Building owners face a rising risk of building performance decline and increased deferred maintenance costs due to retiring facilities engineers. Hiring new talent is challenging due to limited availability and high costs caused by talent wars. Unfortunately, US Bureau of Labor Statistics tells us that these skill shortages will potentially increase over the next five years.
The current building facility staff cannot take on the additional tasks required to fill the void of departing retirees. New skills are needed as modern building management system becomes much more connected and digitized. For most building owners, the answer seems to lie in the redistribution of human resources and the integration of new smart building technologies.
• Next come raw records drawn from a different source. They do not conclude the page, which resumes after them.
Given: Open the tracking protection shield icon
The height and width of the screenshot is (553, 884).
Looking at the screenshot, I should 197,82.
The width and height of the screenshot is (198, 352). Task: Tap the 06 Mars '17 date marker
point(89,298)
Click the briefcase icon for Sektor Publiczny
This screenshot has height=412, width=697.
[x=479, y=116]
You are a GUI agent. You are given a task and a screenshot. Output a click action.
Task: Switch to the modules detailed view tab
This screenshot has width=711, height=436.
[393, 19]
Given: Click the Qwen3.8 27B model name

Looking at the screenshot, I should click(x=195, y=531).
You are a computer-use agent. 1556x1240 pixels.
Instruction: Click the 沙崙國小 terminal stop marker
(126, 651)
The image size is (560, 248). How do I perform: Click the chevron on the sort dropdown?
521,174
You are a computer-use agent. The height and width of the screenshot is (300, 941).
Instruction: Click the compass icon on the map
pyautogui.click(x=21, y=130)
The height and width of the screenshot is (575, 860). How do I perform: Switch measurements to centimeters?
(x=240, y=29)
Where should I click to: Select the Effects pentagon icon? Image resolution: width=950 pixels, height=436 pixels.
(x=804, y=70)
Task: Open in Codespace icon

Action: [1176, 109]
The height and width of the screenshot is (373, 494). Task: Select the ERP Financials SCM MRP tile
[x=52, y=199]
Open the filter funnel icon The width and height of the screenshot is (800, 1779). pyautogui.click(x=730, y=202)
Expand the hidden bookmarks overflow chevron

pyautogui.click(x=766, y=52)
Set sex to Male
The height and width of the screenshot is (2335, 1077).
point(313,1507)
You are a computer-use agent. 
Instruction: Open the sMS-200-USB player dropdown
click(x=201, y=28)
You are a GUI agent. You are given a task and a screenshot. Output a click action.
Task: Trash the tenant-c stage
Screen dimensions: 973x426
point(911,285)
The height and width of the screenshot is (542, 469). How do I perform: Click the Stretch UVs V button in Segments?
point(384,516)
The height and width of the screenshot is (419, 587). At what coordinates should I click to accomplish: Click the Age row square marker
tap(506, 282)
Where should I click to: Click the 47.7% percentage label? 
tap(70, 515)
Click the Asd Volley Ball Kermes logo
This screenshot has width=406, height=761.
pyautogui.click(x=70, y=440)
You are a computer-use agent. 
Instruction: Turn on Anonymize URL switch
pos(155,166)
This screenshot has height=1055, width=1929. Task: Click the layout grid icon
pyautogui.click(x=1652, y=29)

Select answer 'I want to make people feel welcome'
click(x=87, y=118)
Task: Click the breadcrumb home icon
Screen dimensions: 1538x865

This is where the concept of co-sourcing comes in to help address the skills gap.
Benefits of the Co-sourcing Approach for Facilities Management
Unlike traditional outsourcing, where senior management handed down a mandate to accommodate outsourcer requests, co-sourcing is much more collaborative. The outside resource provider collaborates with the existing facility staff to assess their competencies. They identify and fill any gaps in skills through joint planning. This process can focus on tactical project needs or serve as a methodology for long-term strategic planning.
Co-sourcing discussions revolve around ways to reduce building operating expenses.
Reduction in Deferred Maintenance
Delaying building maintenance increases the cost of eventual repairs and the risk of catastrophic failure. Underfunding maintenance over time can lead to discomfort in requesting additional funds, especially if old equipment still functions. However, a third-party co-source can act as an advocate for the facilities department and offer cost-effective ways to maintain building infrastructure. This makes it easier for management to accept their advice. This opens the door to fixing problems that have been long neglected.
For example, a northeast US banking institution, as a result of a series of quick acquisitions, experienced double-digit growth in the number of facilities they needed to manage. As they integrated the new building assets into their real estate portfolio, their energy costs, emergency HVAC replacement capital expenditures, and HVAC repair costs began to rapidly escalate, due, in part, to inherited deferred maintenance. Our company Stark Tech was brought in to assess the situation for what the client thought would be a straight outsourcing deal. Instead, as we became more familiar with the scale of the program and the internal structure and capabilities of the client’s facility management employees, we concluded that a co-sourcing arrangement would work out better for the client.
Combining forces with the client’s Facility Management team, we were able to complete the initial phase of energy and infrastructure master plan, which involved upgrading 300 individual facilities across a seven-state region, within 18 months. Whereas the client had set a goal of saving $1 million in annual energy costs, actual savings exceeded $4.7 million.
The project provided additional benefits such as centrally controlled HVAC performance monitoring, modern lighting retrofits, and a 95% reduction in emergency HVAC budget due to reduced downtime risks. They are expanding the program to include 850 facilities over a 5-year period to achieve further savings of $30 million through enhanced energy efficiency and deferred maintenance reductions.
Facility Modernization
A common thread we find across building owners is an acknowledgement that a new, smarter approach is needed regarding how facility networks are run. They are often eager to find ways to use analytics as data-driven stepping stones for achieving better building performance. In many cases, it’s logical to upgrade select infrastructure equipment and networking to enable data collection for analytics. With proper strategic planning, these tactical upgrades can align with the facility’s long-term vision, reducing energy costs and improving regulatory compliance.
Energy Management / Sustainability Functions
Large facility owners/operators increasingly have energy and sustainability objectives due to various factors, such as corporate citizenship, customer demands, and regulatory compliance. They typically require outside providers to establish program objectives, identify opportunities within their facility network, and create a road map and business case to meet their corporate objectives. Many organizations have been leaning in the direction of using outsourced FTE’s to accomplish some of these objectives. At Stark, we find this is the perfect example where co-sourcing has significant advantages for most organizations.
Establishment of a Data-driven Decision Culture
New digitized building architectures make it much easier to gather more data surrounding equipment operations at a reasonable cost. When monitoring building controls and the network, energy consumption and spend become more quantifiable, making energy consumers more accountable. Energy performance data can also make clear the opportunity cost for not fixing a particular area. In each case, the systems data and the analysis of that data helps building owners make informed cost-effective decisions. Now, facility staff members and executives can have strategic, data-driven conversations. Rather than engaging in traditional “this HVAC unit sounds bad” investment justification approach. Using data whenever possible is the new goal.
The essence of co-sourcing is to spend less money to achieve building performance goals. Stark Tech is a Master-level certified Schneider Electric EcoXpert. We have helped building stakeholders generate up to 20% in operational savings. The deployment of Schneider Electric EcoStruxure architected solutions results in these savings. However, we don’t always measure our projects in immediate savings. Co-sourcing approaches accrue longer-term savings as time evolves and as the technology modernization gradually expands.